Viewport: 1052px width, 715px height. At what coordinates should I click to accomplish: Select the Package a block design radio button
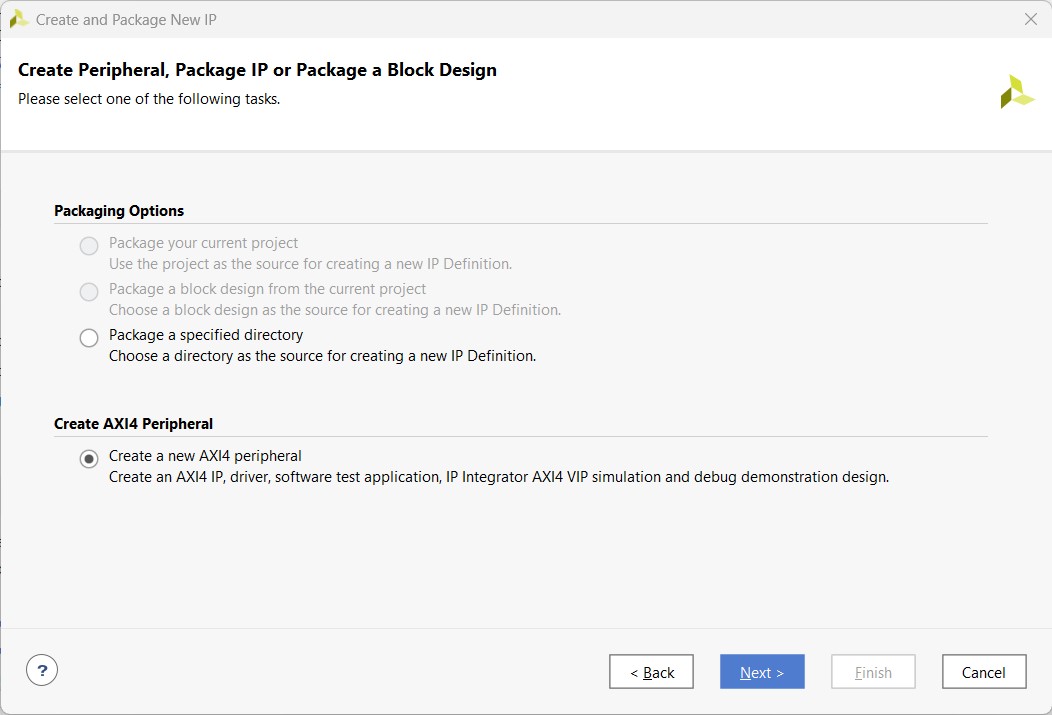(x=89, y=292)
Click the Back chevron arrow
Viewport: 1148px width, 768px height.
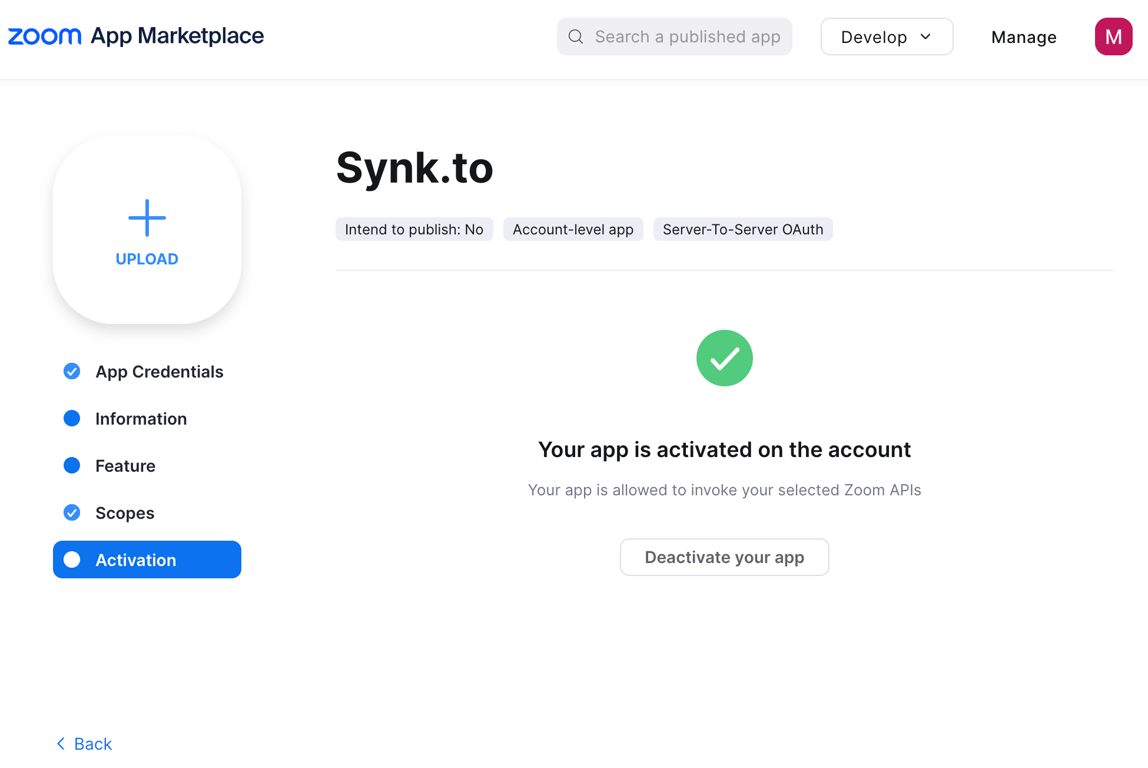tap(61, 744)
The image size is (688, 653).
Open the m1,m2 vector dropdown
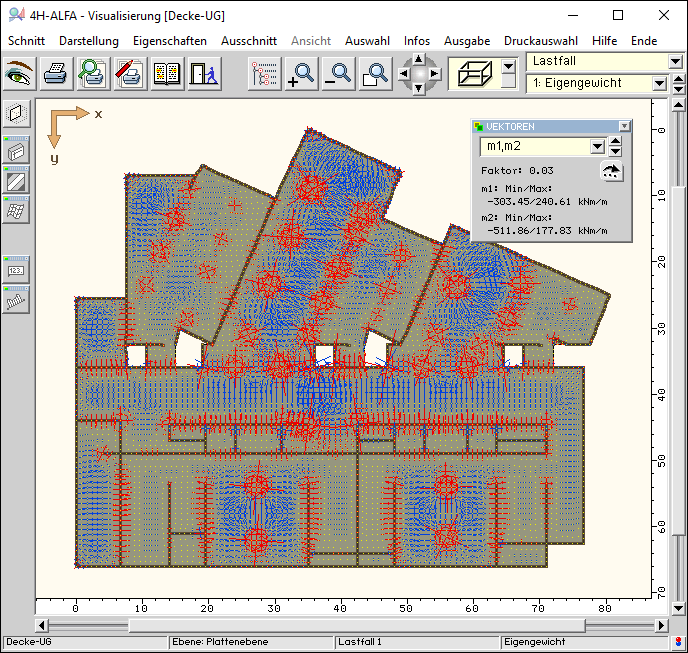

**Problem statement**:
Render everything from the line containing "Click the Back chevron arrow" down to the end of the items as a JSON list of strings, one string per line, with blank lines and pictures left out.

**Answer to the problem**:
[
  "Click the Back chevron arrow",
  "Viewport: 1148px width, 768px height.",
  "tap(61, 744)",
  "The image size is (688, 653).",
  "Open the m1,m2 vector dropdown"
]